Published on 13 January 2024
NASA announced that 2023 was the hottest year on record, according to an analysis of annual global average temperatures by the Goddard Institute for Space Studies. Scientists who maintain the temperature record, which begins in 1880, calculate a global temperature anomaly each year to determine how much temperatures have changed compared to temperatures from 1951–1980.
Every month from June through December 2023 came in as the hottest month on record. July ranked as the hottest month ever recorded.
But what caused 2023, especially the second half of it, to be so hot? Scientists asked themselves this same question. Here is a breakdown of primary factors that scientists considered to explain the record-breaking heat.
The long-term rise in greenhouse gases is the primary driver.
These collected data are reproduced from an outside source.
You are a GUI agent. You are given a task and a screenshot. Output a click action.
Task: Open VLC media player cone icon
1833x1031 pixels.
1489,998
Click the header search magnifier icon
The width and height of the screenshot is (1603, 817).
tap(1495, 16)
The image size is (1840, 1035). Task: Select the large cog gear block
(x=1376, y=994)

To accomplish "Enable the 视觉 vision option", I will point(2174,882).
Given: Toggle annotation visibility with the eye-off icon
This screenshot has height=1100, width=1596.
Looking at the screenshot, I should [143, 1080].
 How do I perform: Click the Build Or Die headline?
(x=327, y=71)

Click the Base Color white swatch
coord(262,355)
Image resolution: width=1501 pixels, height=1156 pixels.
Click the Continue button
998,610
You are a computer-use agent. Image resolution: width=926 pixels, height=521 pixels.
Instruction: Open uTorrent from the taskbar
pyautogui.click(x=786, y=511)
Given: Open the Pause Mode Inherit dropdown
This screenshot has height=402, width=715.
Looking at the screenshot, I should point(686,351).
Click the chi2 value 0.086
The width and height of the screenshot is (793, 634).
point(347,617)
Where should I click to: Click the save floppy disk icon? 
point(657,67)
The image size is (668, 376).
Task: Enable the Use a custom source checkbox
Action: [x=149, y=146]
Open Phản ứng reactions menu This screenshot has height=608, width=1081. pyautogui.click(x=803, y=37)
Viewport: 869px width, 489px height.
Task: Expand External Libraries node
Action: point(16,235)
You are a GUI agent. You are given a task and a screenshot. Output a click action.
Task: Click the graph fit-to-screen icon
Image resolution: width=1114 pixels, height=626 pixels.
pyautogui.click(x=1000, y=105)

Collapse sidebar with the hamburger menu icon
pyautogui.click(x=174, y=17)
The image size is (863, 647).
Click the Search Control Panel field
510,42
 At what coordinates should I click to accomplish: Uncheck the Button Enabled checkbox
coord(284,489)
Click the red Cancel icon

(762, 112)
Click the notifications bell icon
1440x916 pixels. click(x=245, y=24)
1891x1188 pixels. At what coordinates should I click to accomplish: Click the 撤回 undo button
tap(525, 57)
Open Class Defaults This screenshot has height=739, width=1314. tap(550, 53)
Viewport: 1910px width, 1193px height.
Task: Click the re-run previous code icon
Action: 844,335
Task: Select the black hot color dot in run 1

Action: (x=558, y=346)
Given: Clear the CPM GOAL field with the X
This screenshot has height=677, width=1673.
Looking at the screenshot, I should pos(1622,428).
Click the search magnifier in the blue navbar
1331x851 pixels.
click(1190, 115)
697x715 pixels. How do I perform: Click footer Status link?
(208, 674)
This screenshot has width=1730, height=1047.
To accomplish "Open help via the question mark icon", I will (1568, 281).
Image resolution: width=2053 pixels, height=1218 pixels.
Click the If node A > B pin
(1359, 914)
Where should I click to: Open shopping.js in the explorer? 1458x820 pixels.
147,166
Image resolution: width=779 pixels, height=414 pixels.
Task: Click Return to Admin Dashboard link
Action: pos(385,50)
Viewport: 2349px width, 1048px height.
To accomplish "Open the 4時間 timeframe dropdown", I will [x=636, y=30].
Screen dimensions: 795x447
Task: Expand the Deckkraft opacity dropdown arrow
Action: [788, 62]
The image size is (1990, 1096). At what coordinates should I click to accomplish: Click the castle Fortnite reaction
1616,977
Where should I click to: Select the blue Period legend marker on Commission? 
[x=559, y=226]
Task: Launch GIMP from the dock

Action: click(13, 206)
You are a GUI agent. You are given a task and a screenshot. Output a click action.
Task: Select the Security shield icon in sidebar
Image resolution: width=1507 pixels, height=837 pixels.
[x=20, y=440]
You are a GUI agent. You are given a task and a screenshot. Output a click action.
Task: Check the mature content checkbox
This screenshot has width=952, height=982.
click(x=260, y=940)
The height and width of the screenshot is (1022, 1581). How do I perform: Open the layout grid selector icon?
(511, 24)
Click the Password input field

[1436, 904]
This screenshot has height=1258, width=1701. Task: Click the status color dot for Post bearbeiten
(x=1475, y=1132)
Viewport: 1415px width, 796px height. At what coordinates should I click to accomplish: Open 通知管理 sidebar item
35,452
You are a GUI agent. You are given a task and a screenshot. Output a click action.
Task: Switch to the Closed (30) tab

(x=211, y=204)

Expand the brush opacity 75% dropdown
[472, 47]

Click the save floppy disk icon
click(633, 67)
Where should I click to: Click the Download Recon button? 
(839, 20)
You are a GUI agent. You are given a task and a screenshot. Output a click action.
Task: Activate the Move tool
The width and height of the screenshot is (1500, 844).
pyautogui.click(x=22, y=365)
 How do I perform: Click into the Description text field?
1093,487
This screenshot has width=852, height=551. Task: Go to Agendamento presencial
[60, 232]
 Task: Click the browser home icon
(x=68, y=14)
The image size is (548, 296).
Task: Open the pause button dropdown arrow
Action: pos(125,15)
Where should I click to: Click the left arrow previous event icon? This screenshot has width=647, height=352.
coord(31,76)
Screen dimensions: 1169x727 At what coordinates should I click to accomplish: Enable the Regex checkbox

For more than 100 years, humans have been burning fossil fuels such as coal, gas, and oil to power everything from lightbulbs and cars to factories and cities. These actions, along with changes in land use, have led to a rise in greenhouse gases in the atmosphere. Greenhouse gases act like a blanket trapping heat around the planet. The more of them you add, the thicker that blanket becomes, further heating Earth.
January 1 - December 31, 2021
In May 2023, carbon dioxide concentrations in the atmosphere peaked at 424 parts per million at NOAA’s Mauna Loa Observatory, Hawaii. The annual peak has been steadily rising since measurements began in 1958. (Other global carbon measurement projects showed similarly high numbers.) Extending the record back even further with ice cores, carbon dioxide concentrations are the highest they have been in at least 800,000 years.
“We’re going to continue to have records be broken because the baseline temperature is moving up all the time,” said Gavin Schmidt, director of NASA’s Goddard Institute for Space Studies in New York City. “The cause of that warming trend over the last 50 to 60 years is dominated by our changes to greenhouse gases, particularly carbon dioxide and methane.”